【芝居】「子どもたちは未来のように笑う」遊園地再生事業団+こまばアゴラ劇場
2016.9.17 14:00 [CoRich]
何世代かにわたる、妊娠や出産、子供を巡る物語。29日まで110分。
情熱的で、世界中でこの一組しかセックスをしいていなかった奇跡の15分の奇跡の子供。時代は進んでその娘。羊水検査によってダウン症を持つことがわかる。産むか産まないかの決断、あるいは子供が欲しくても得られない夫婦、経済的にどうにもならない不満、子供ができても慌てるばかりの父親たち。
シングルマザーだった母親とセックスだけの関係だったはずの男との間に「15分の奇跡」で「特別な子」として生まれた女、その娘が出生前診断によって高い確率で障がいをもっていることがわかった、ということを物語の軸にして、男と女の恋愛から子供を作る作らないの意志、あるいは不妊ほいことや、出産に対して為すすべのない父親などを描きます。
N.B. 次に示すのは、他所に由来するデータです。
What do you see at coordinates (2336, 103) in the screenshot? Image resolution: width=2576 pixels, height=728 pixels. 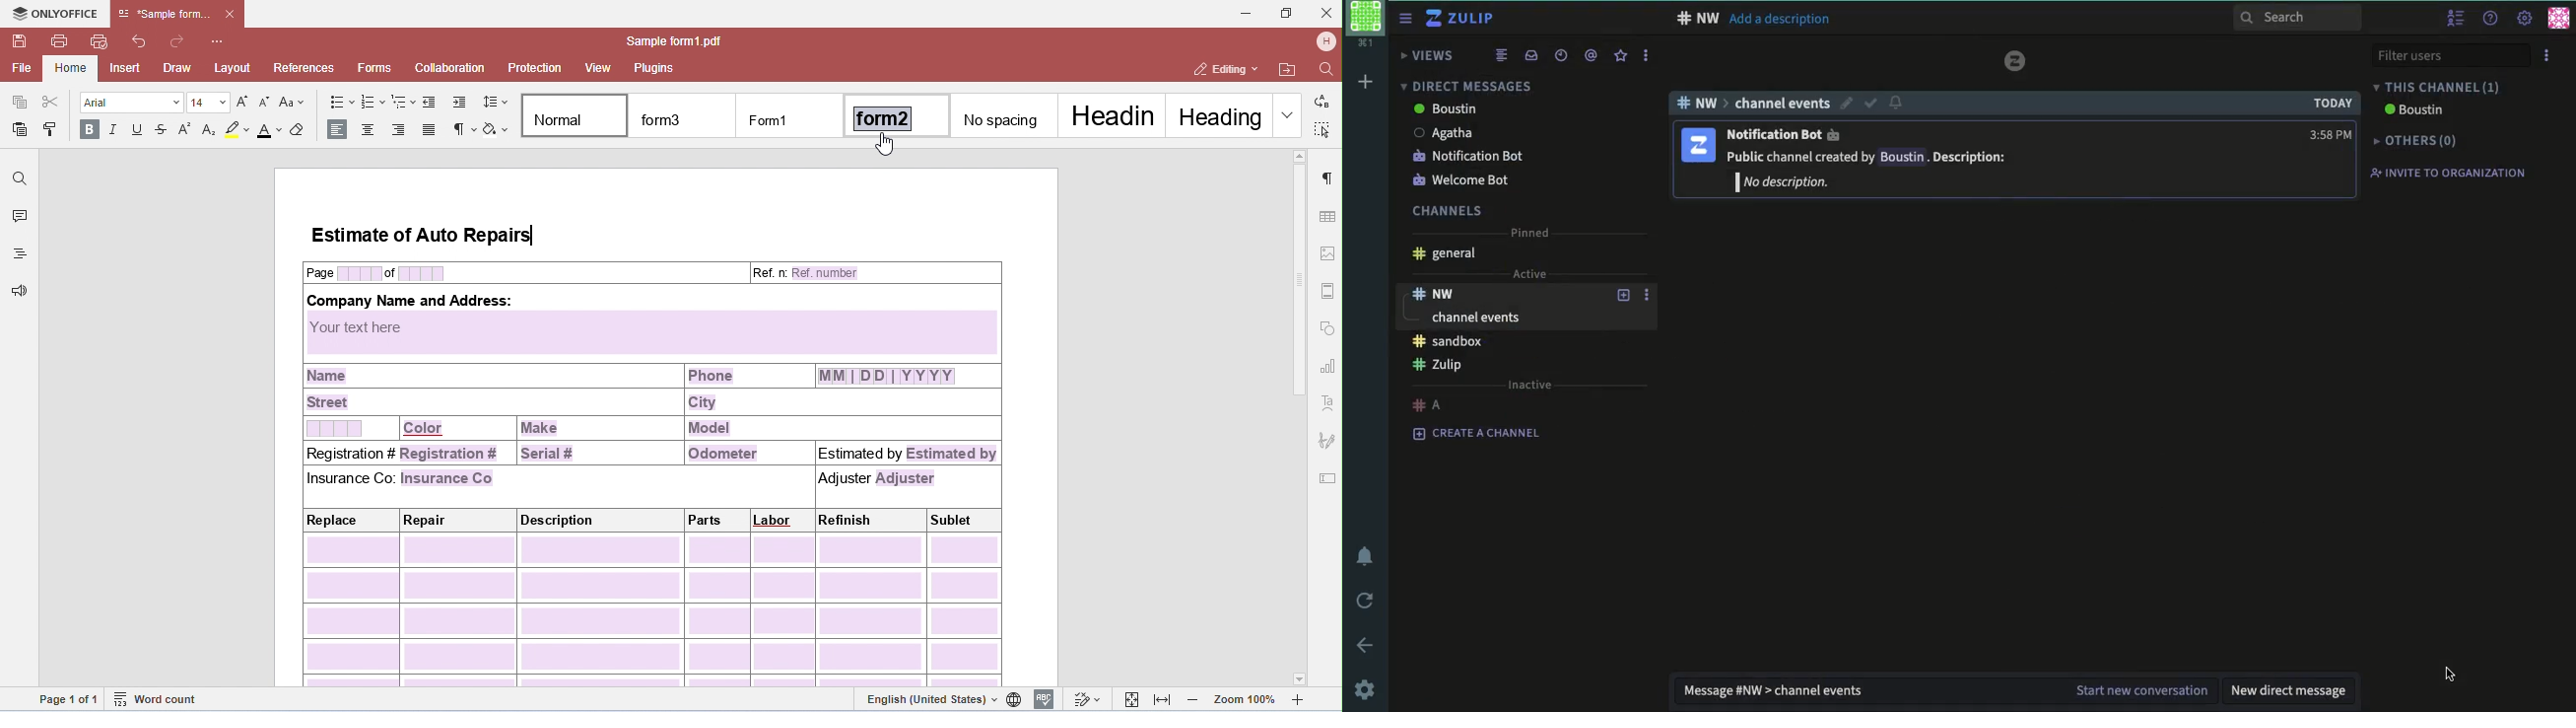 I see `today` at bounding box center [2336, 103].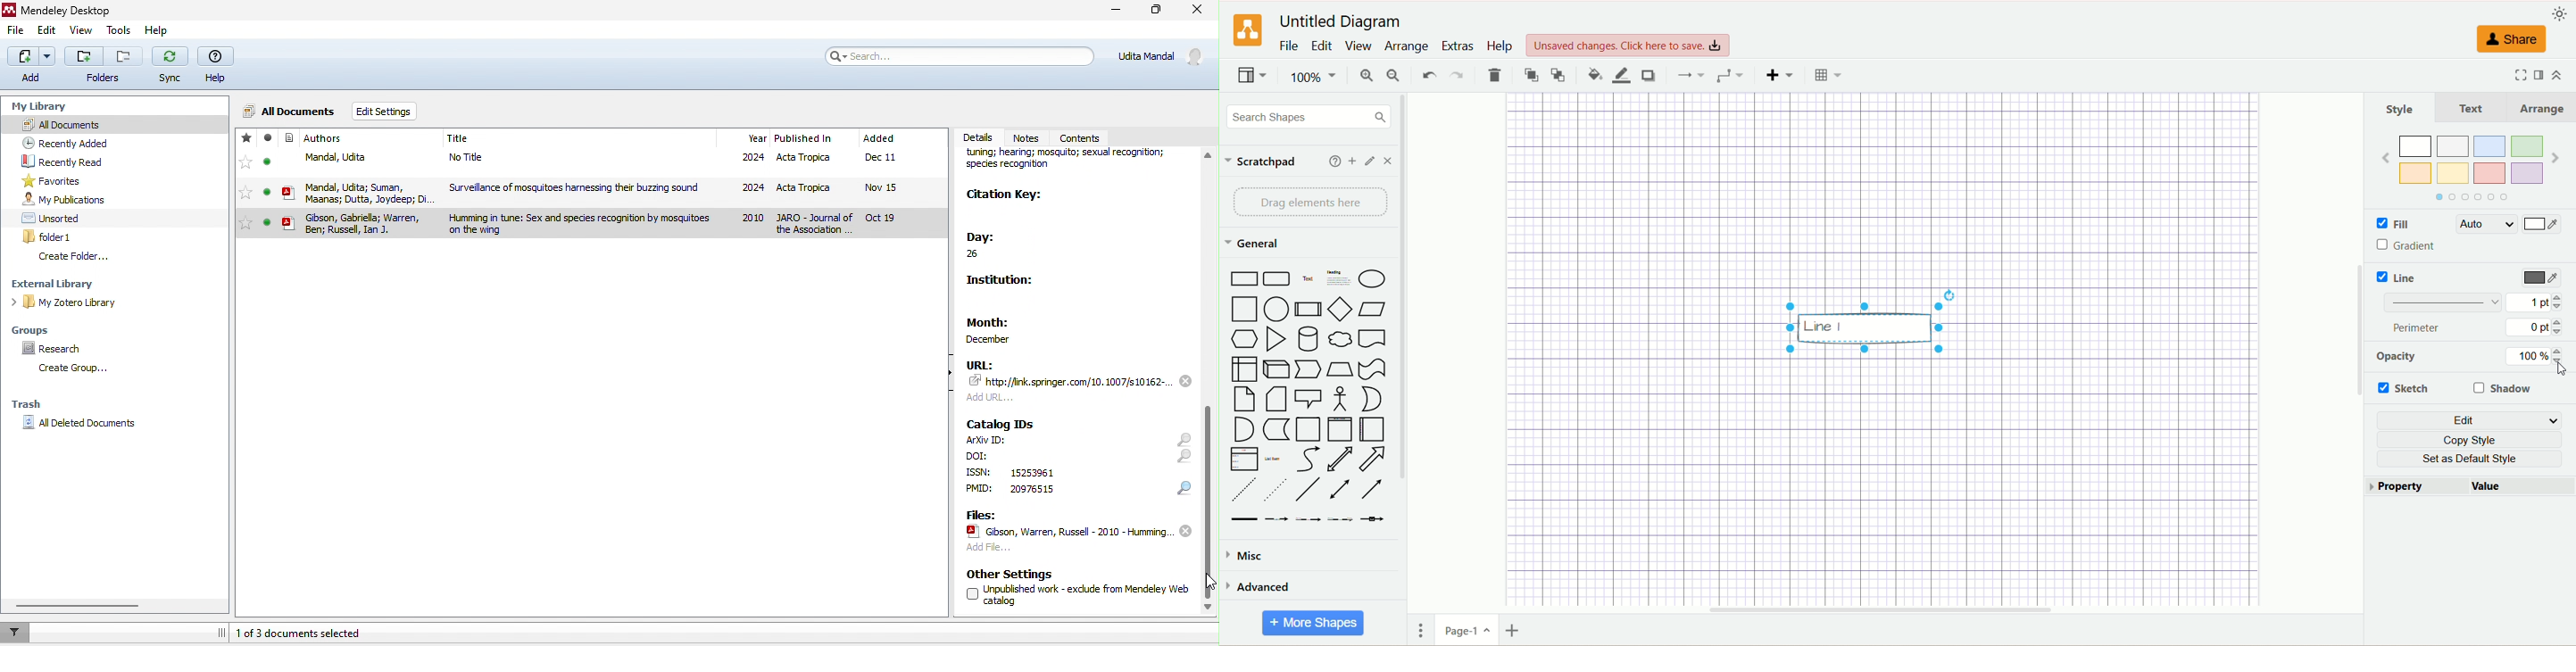  What do you see at coordinates (1276, 430) in the screenshot?
I see `Data storage` at bounding box center [1276, 430].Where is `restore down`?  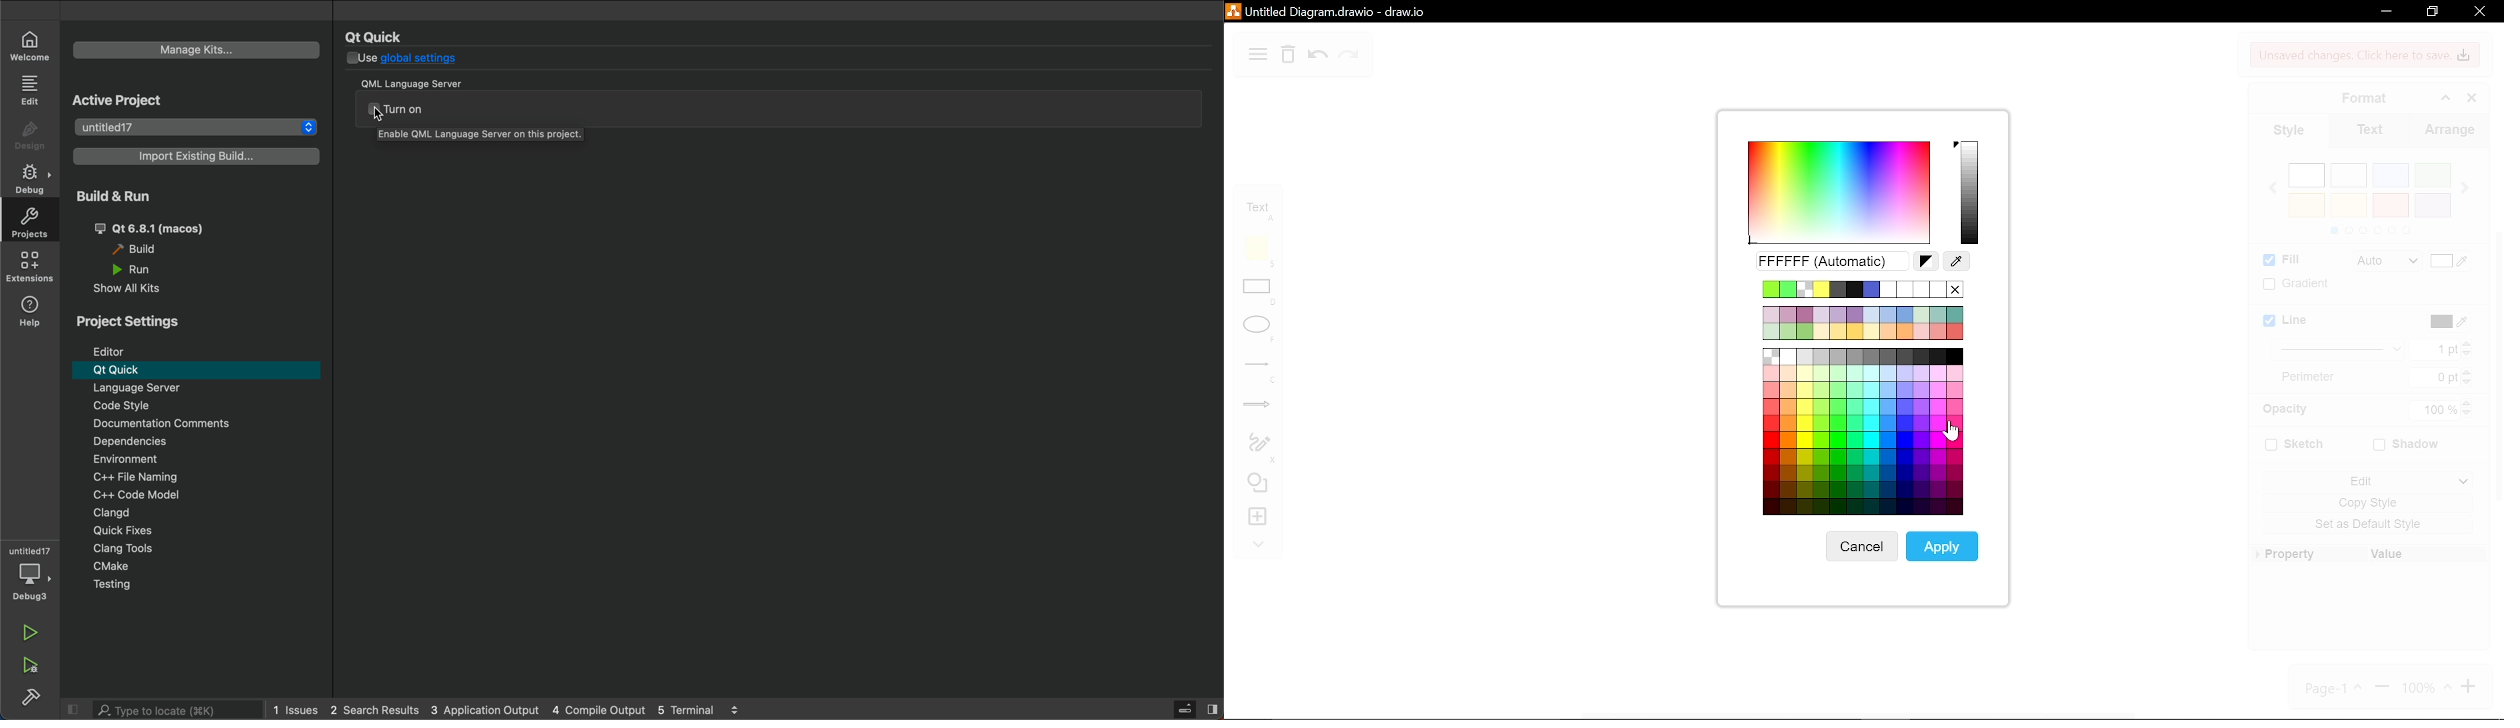 restore down is located at coordinates (2434, 12).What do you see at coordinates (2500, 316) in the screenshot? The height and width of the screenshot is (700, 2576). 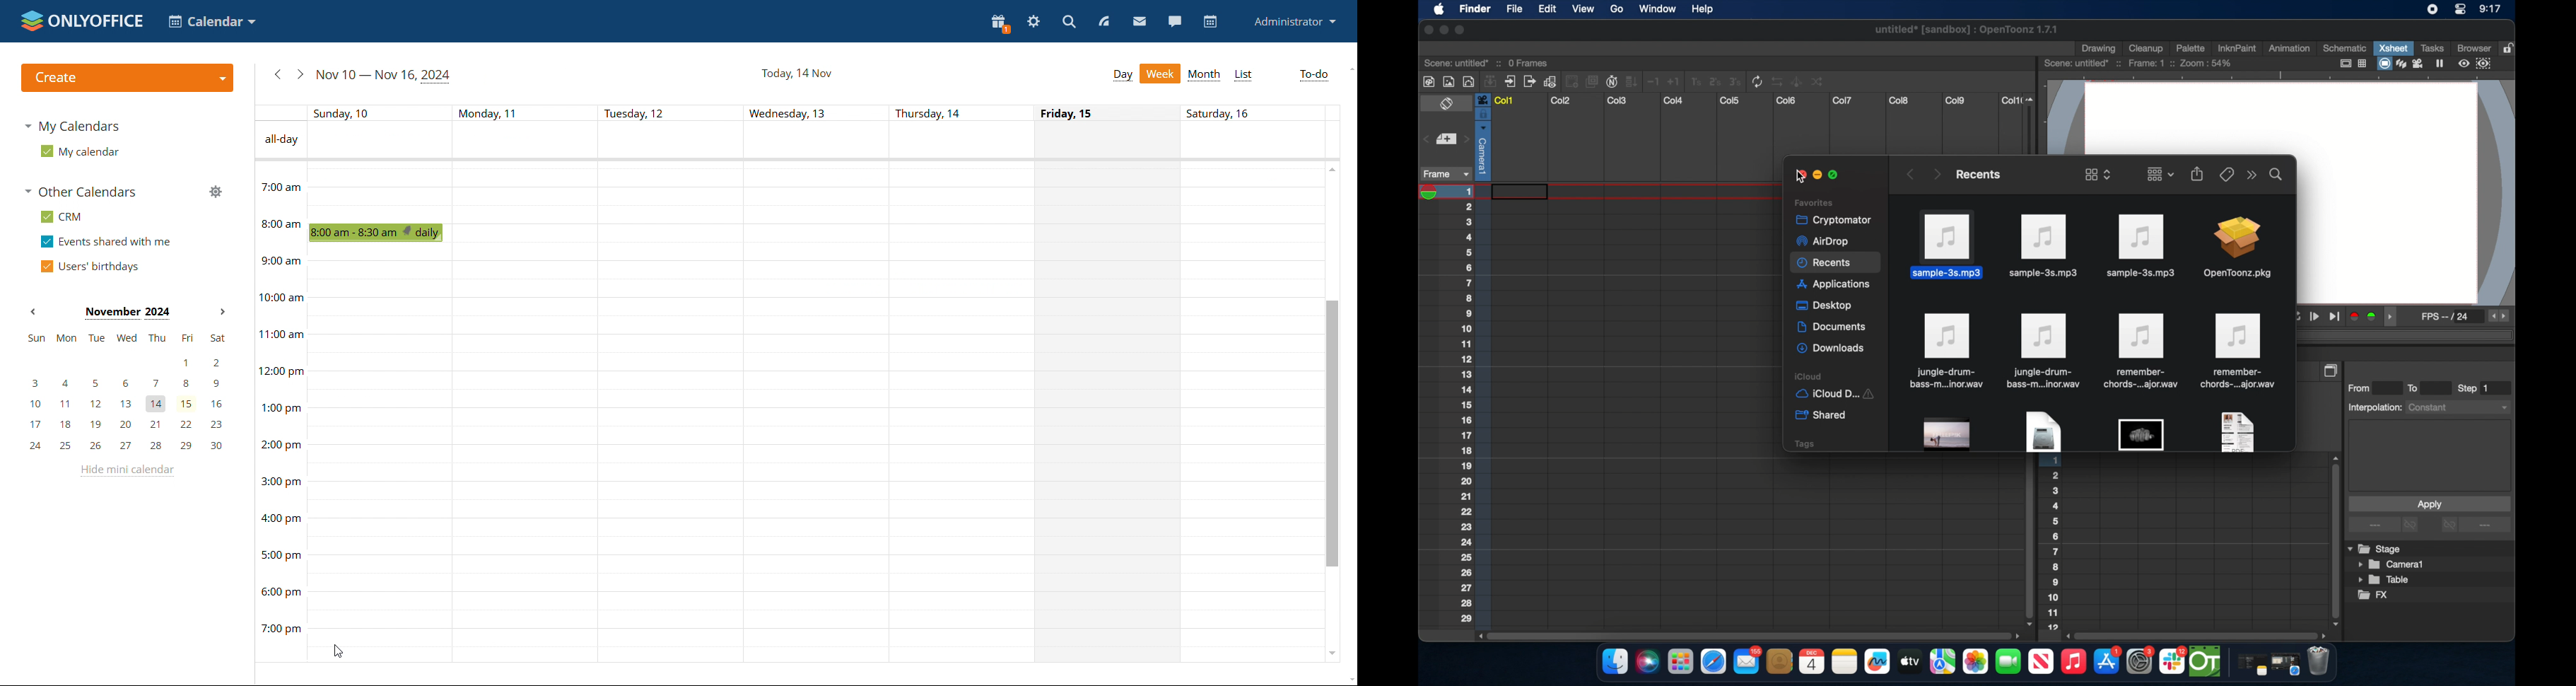 I see `fps` at bounding box center [2500, 316].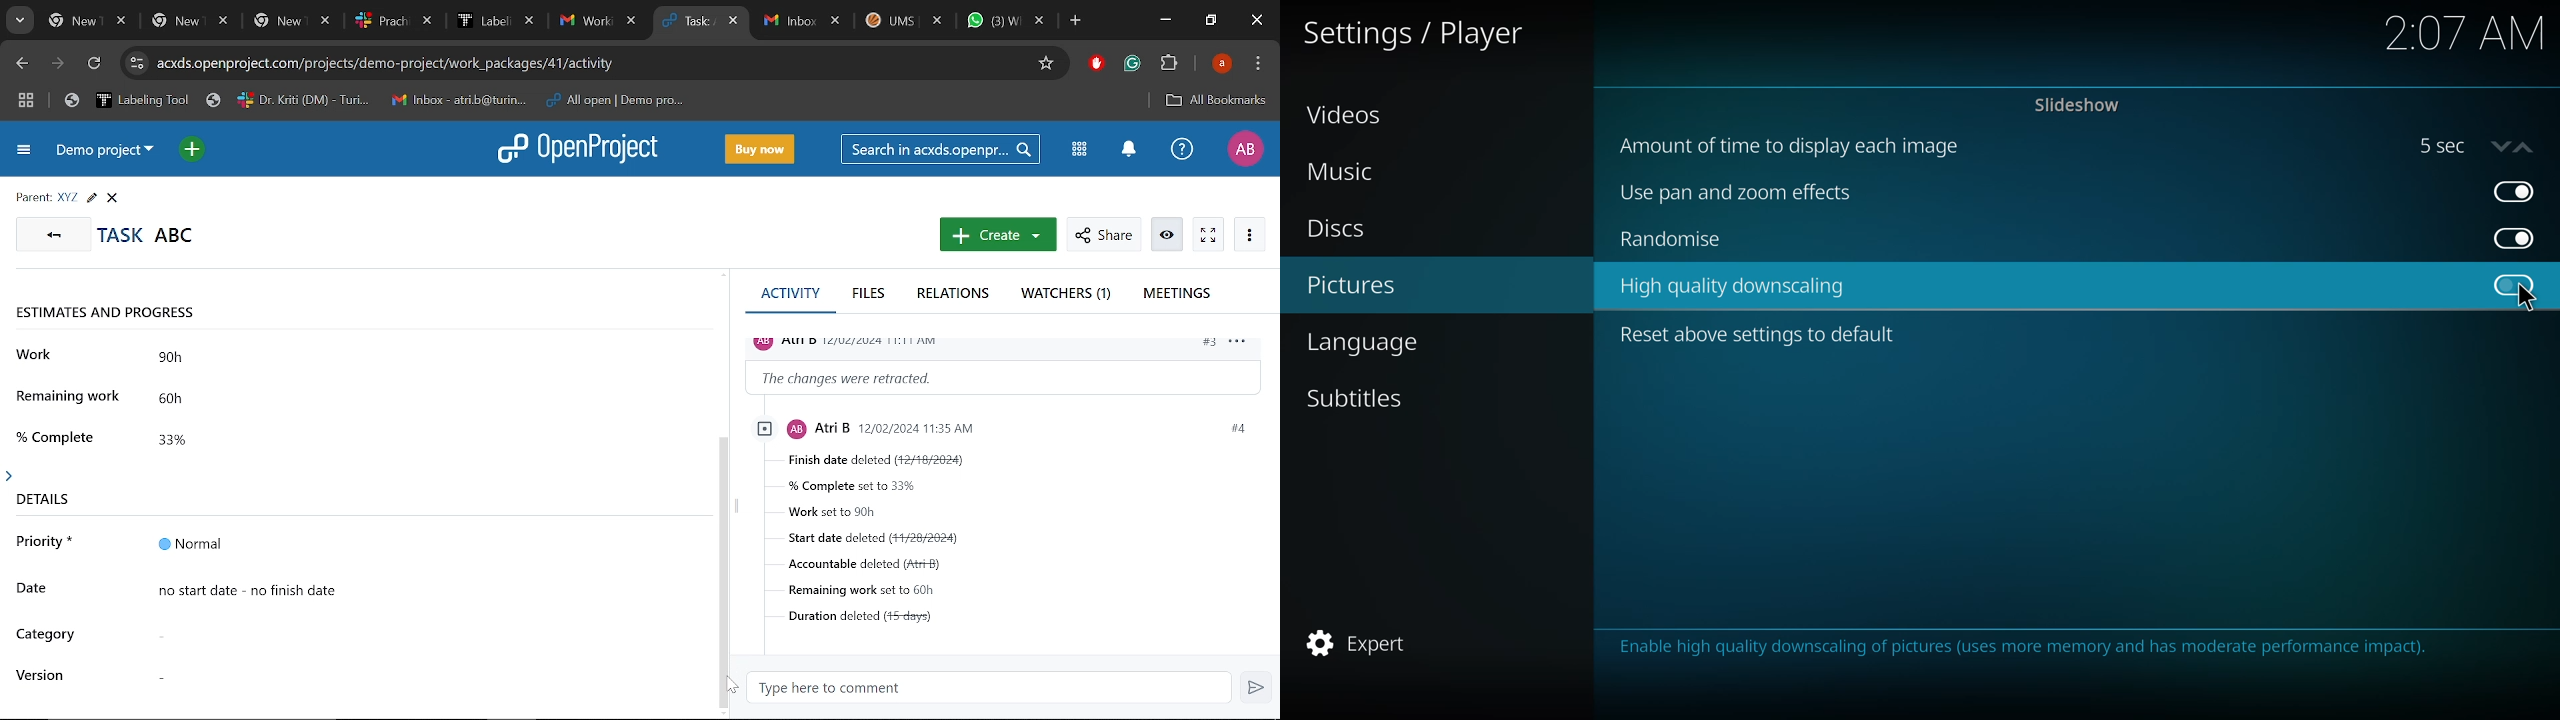  Describe the element at coordinates (1224, 63) in the screenshot. I see `Profile` at that location.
子供どころか未婚、しかも男のアタシにはある程度までは理屈で理解した気になってもやはりどこかベールの向こう側という繊細な題材なのだけれど、冒頭のセックスの描写にしても全体としてはコミカルな体裁で短い断片をつないで構成されていて、見やすくつくられています。
障がいを持っていても産むべきかどうか。もちろん産む当事者たちにとっての切実な話だけれど、その外側の社会が支えられるかどうかということももう一つの視点で「障がい者産んでどうするの」という言葉の「正しくない」ことを断罪するのは簡単だけれど、丁寧に人々の背景を描いて補強する作家はもうひとつ踏み込みます。 それは、この言葉を発したのが奨学金とはいえ(大学にまじめに通ったにもかかわらず)借金で首の回らない状態で見知らぬ「障がい者」に使われる税金を払う余裕はないという彼女自身の切実さは、社会がそれを支えなくなりつつある、という現実の一つを突きつけるのです。
母親を演じた松田弘子、序盤であの手この手なセックスの、しかしちょっとばかりコミカルなシーンがいい。大村わたるはコメディとしての高いテンションをきちんと出し切るちから、鄭亜美の胸元が気になるなと思ったらそれを見透かすかのような台詞、思うつぼなアタシです。